Total debt at December 31, 1994 was $59.0 million, representing a $0.6
million increase from June 30, 1994. The Company's debt-to-capital
ratio at December 31, 1994 was 50.7% compared to 51.5% at June 30, 1994.
There were no outstanding borrowings under the Company's $25 million
revolving credit lines at December 31, 1994.
On October 3, 1994, the Company entered into two interest rate swap
agreements with two banks to convert debt with an aggregate notional
value of $8.7 million from floating- rate to fixed-rate debt. Both of
these swap agreements have a term of four years and were initiated to
moderate the Company's exposure to interest rate changes and to lower
the overall cost of borrowing. Under the terms of these agreements, the
Company makes payments at a fixed interest rate of 8.061% and will
receive payments based on six- month LIBOR in arrears. The net interest
paid or received is included in interest expense. These swaps are
hedged against the $35.0 million fixed to floating rate swap. See Note 7
of the Notes to Consolidated Financial Statements for additional
information on these transactions.
RESTRUCTURING CHARGE
In the fourth quarter of fiscal 1994, the Company announced a plan to
restructure its research journal and specialty magazine divisions,
resulting in a pre-tax charge of $1.9 million. This charge resulted
from reductions in its work force related to the decision to close its
Springfield, Virginia facility, and to consolidate its composition and
pre-press facilities in Richmond, Virginia and Baltimore, Maryland.

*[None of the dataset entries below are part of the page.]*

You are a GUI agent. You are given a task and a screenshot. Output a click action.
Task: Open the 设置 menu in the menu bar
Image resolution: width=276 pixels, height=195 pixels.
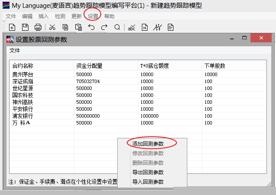point(93,16)
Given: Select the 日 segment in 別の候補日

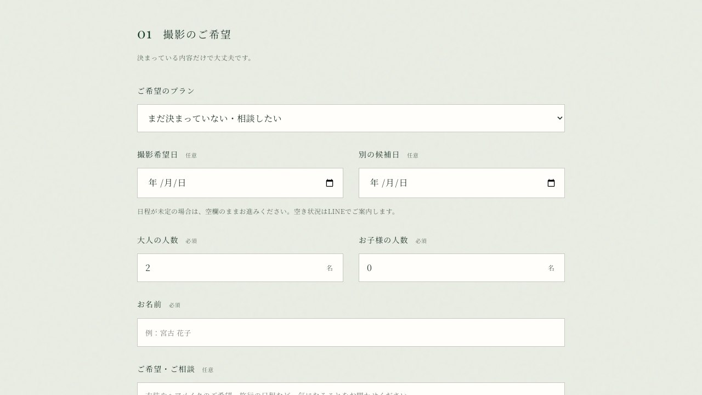Looking at the screenshot, I should 404,183.
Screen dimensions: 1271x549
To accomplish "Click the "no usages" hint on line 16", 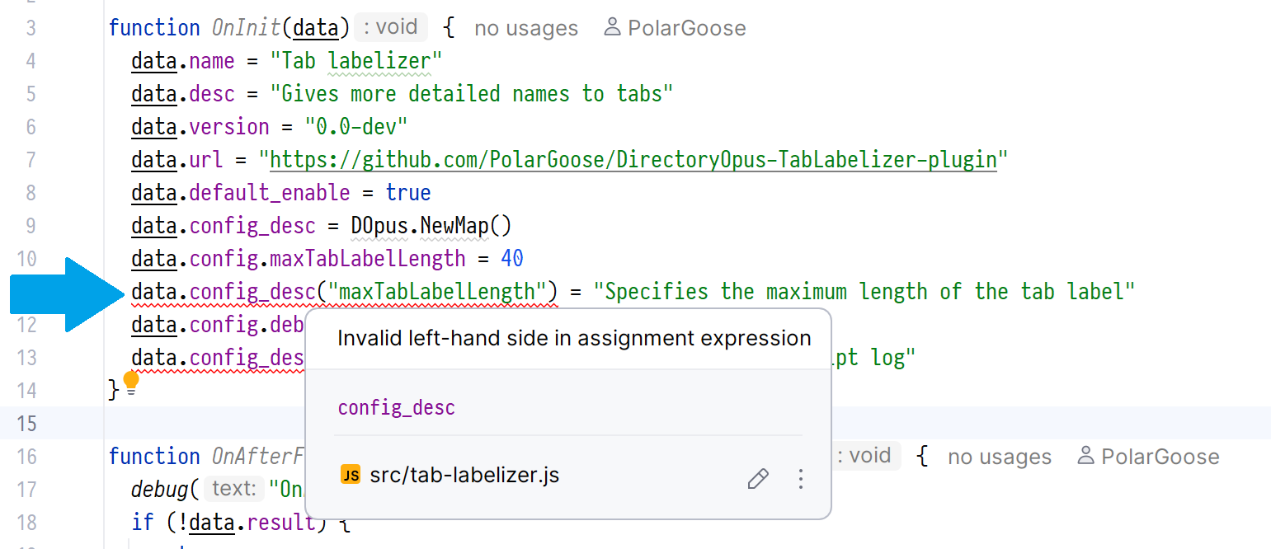I will click(999, 457).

These actions are expected to be completed by June 30, 1995. The
Company expects to achieve pre-tax cost savings, primarily due to
payroll-related savings achieved from the separation of the employees,
in the second half of fiscal 1995 of approximately $1.5 million, with a
full-year impact of annual cost savings increasing to $3.2 million in
fiscal 1996. Following is a schedule of the costs included in and the
amounts charged against the restructuring reserve to date:
<TABLE>
<CAPTION>
First Second
Original Quarter Quarter Year-to-Date
Description Reserve Charges Charges Charges
<S> <C> <C> <C> <C>
Employee separation $ 1,630 $ 354 $ 232 $ 586
Equipment write-downs 75 21 - 21
Other direct costs 195 90 - 90
Total $ 1,900 $ 465 $ 232 $ 697
</TABLE>
The employee separation costs relate to termination benefits for
anticipated layoffs of approximately 96 employees: 20% management and
80% production. As of December 31, 1994, 66 employees have left the
Company as a result of this plan. The remaining 30 employees will leave
the Company by the end of January 1995.
Cash expenditures of approximately $0.7 million shifted from the second
quarter as originally projected to the third quarter due to the election
by many of the terminated employees to receive a stream of separation
benefits, rather than a lump sum payment. The remaining cash
expenditures under this restructuring plan will occur in the fourth
quarter of fiscal 1995.
PART II. OTHER INFORMATION
Item 4. Submission of Matters to a Vote of Security Holders
(a) At the Annual Meeting of Shareholders of the Company held on
November 9, 1994, 5,229,425 shares of the Company's outstanding
common stock were present in person or by proxy and entitled to
vote.
(b) At the Annual Meeting, the following nominees, all of whom
except Mr. Daniels currently serve as directors, were elected as
Class II directors to serve until the 1997 Annual Meeting:
Frank Daniels, III
C. Stephenson Gillispie, Jr.
John D. Munford, II
Bruce A. Walker
Class III directors who will continue to serve until the 1995
Annual Meeting are:
Price H. Gwynn, III
John C. Purnell, Jr.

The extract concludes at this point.